Wow. Anon goes Halloween. And I am suddenly craving pumpkin pie.
Month: October 2001 (page 2 of 15)
New Poll: Okay, it’s late Halloween night. You’ve finally wiggled out of your costume and you dump your bag of booty out on the bed. Carefully, you begin to separate everything out into prioritized piles. Yeah, yeah, I know you’re all about the mini Hershey bars and Reese’s peanut butter cups. But what’s the last thing you eat? What’s in the “trade” pile that you try to off-load on your brother and sister? What really sucks? Enquiring minds want to know.
Hooray! I have successfully booked tickets for the most anticipated film in Britain this year. My sister, the Snook, and I will be seeing Harry Potter and the Philosopher’s Stone at the very first public showing at 8:30 a.m. on November 10th. Can’t wait!
Kim helpfully points out that you can now watch all four trailers for the upcoming Buffy musical episode online. I have to say though, I wasn’t impressed. They all kinda sound like crap. But it’s probably worth it for the sight of Spike with a guitar.
Overheard while watching the Star Wars Episode 1 DVD audio commentary with George Lucas tonight:
Did he just compare the Gungans to the Viet Cong???
Some other observations from the commentary:
- George Lucas deals in some pretty clinical filmmaking. Everything was about how they technically achieved this or that. Nothing about the actors, their performances, or the writing.
- Nothing about the costumes or makeup, which I was looking forward to.
- I liked the sound guy’s anecdotes. He was interesting. I liked the bit about the flute and the ’69 Cadillac power windows.
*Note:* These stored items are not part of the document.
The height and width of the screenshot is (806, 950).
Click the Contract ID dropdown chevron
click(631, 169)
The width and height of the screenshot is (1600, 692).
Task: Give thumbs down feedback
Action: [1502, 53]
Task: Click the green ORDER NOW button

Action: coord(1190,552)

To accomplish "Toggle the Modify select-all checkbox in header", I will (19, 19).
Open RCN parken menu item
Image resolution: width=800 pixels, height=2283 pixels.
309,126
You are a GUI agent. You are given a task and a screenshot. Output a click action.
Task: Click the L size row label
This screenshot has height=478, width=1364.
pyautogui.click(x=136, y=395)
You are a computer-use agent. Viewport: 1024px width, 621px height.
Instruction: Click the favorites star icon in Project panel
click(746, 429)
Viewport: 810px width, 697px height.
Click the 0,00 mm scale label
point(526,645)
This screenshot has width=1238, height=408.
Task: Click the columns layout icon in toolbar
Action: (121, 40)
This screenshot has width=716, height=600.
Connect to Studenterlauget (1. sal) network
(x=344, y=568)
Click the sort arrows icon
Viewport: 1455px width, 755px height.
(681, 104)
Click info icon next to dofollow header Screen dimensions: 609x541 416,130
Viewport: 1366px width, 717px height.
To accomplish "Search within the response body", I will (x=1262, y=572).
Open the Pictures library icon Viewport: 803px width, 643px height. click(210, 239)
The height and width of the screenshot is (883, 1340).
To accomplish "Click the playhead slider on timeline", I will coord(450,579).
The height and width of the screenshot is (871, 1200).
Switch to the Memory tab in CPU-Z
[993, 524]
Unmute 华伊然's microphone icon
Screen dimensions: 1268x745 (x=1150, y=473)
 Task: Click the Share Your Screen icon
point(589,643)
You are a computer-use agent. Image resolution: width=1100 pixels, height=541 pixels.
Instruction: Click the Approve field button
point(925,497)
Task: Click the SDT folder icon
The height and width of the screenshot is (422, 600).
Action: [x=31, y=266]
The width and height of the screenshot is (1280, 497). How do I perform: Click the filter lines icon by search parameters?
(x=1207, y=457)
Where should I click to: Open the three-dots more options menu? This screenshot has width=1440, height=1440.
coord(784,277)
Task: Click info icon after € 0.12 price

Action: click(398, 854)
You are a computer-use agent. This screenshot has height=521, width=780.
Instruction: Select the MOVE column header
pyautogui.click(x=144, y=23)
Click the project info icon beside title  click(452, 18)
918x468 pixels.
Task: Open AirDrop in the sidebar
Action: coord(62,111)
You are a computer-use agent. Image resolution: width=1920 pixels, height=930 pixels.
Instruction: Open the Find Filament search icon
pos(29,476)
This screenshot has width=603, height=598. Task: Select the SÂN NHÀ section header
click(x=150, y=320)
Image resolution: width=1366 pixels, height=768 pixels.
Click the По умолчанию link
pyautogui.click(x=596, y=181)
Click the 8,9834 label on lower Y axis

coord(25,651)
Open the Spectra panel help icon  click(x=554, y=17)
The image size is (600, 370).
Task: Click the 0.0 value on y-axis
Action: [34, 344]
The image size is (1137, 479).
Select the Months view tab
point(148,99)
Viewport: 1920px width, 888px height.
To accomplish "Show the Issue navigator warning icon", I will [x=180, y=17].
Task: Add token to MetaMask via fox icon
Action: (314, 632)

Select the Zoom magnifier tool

- Lucas so obviously skips over everything people ripped on while also trying to make subtle excuses. He talks about how he always planned on mentioning the “midi-chlorians”; he just never got around to it before. He also completely skips the “Why didn’t Qui-Gonn disappear?” argument in favor of pointing out the stylistic similarity between the funeral pyres that end episodes one and six.
- Not much about the light saber battles and the fantastic work Ray Park did. He must’ve pissed Lucas off.
- Nothing regarding Jake Lloyd being a little wooden puppet, only lots of vague insisting that he was supposed to be “good” and “earnest”.
Granted, there’s a whole other disc with, like, ten hours of supplemental stuff on it, so it’s possible they’ll cover all this stuff elsewhere. I’m just mad that George Lucas essentially ducked a lot of questions. I wanted him to own up to his mistakes in the film. Instead it’s just him prattling on and name dropping (he mentions just about every film he’s ever made and every director he’s ever spoken to). Lots of crap about musical structure and “cyclical themes”. Basically, unless you’re a big time Star Wars or film nerd, avoid the commentary. It’s not going to tell you anything of the stuff you want to know, and it’s crammed with crap that you never needed to know. I’ll report on the rest of the disc later.
Halloween in Indiana
My dad sent me this picture and it just cracks me up. I’m not actually sure it was taken in Indiana, but it sure looks like it. Man, that makes me homesick. We have gray skies in London too, but not nice crisp autumn ones like this. And check out that Hoosier humor! You KNOW you’d wanna hit this house if you were trick-or-treating. 🙂
(For those wondering, they don’t really do Halloween over here. It’s mostly a grown-up holiday, and nobody decorates or anything. Our house is the only one I’ve seen with a jack-o-lantern. Bonfire Night is coming up in a week or so though, so that’s when the young ‘uns get to have their fun with fireworks and candy and such.)
The Snook and I have decided to get a kitty when we get to Australia. He will be black with white feet. His name will be Dr. Alowicious Jones. (I like the name Alowicious; he likes Dr. Jones. We combined.) Our kitty will not be evil. That is all.
Those of you who enjoyed Microserfs might find this little article amusing. Cult of Bill, indeed. I know I found it funny to see a technical journalist berate himself for asking a personal question, salivate over Bill’s immense mental talents, and report everything the great man ingested from his dinner plate. Geez.
Steve says don’t nuke your mail, silly people.